In general, I am in agreement with Don as well.

I do believe in altruism; but lets think about what that really means.

A man who is really interested in the stranger womans well being will be smart enough to recognize that approaching her in an isolated area to "help" her with anything is something that is more likely to make her nervous then be helpful. An altruistic person isn't going to want to put a woman in that position.

Now, lets say I am walking to my car and a woman falls, or drops a bunch of stuff all over the lot. I'll do the chivalrous thing and ask her, "Are you O.K., can I offer you assistance?" from a safe distance. I will let her decide if I can help her or not because I don't want to cause her additional discomfort. She may very likely say, "No...I'm alright..." in which case I would take that to mean that she doesn't want my help and I will courtiously be on my way.

What he is talking about is the guy who is randomly asking for unpremeditated help, or even essentially forcing help upon a woman, "Hey, lemme give you a hand...". One needs to ask herself what the motivation of that guy is.

I think that if you keep reading, though, you'll see that DeBecker doesn't like to use absolutes, and that he states later that he is reluctant to provide examples in that people may mistakenly believe that these are absolutes. Obviously, not every guy is motivated by selfishness when he offers assistance. It depends on the situation. His point in the book is that people need to ask themselves these questions, and that people need to be aware of their instincts and listen to "gut feelings" on these issues rather then ignore them.

Paul


----------

Records -
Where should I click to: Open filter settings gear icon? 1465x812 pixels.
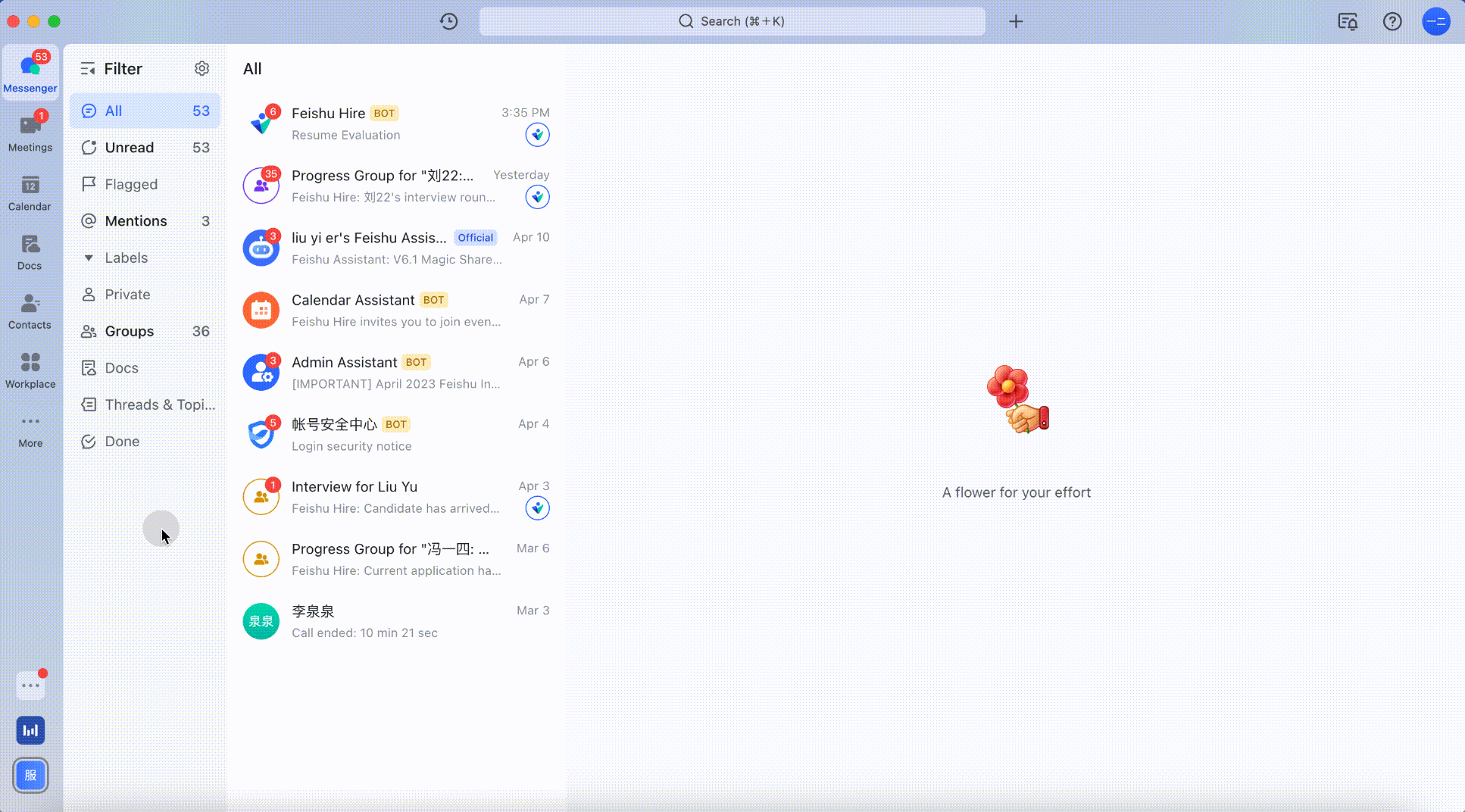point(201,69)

---

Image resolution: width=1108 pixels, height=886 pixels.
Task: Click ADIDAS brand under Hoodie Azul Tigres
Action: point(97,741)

Tasks and exercises -
**a.** In the forum post, what does DeBecker say he is reluctant to provide, and why?
**b.** Please repeat the part of the forum post starting with "In general, I" and going on through "in that position.".
The lines have nothing to do with this work.

Solutions for each task -
**a.** Examples, because people may mistakenly believe that they are absolutes.

**b.**
In general, I am in agreement with Don as well.

I do believe in altruism; but lets think about what that really means.

A man who is really interested in the stranger womans well being will be smart enough to recognize that approaching her in an isolated area to "help" her with anything is something that is more likely to make her nervous then be helpful. An altruistic person isn't going to want to put a woman in that position.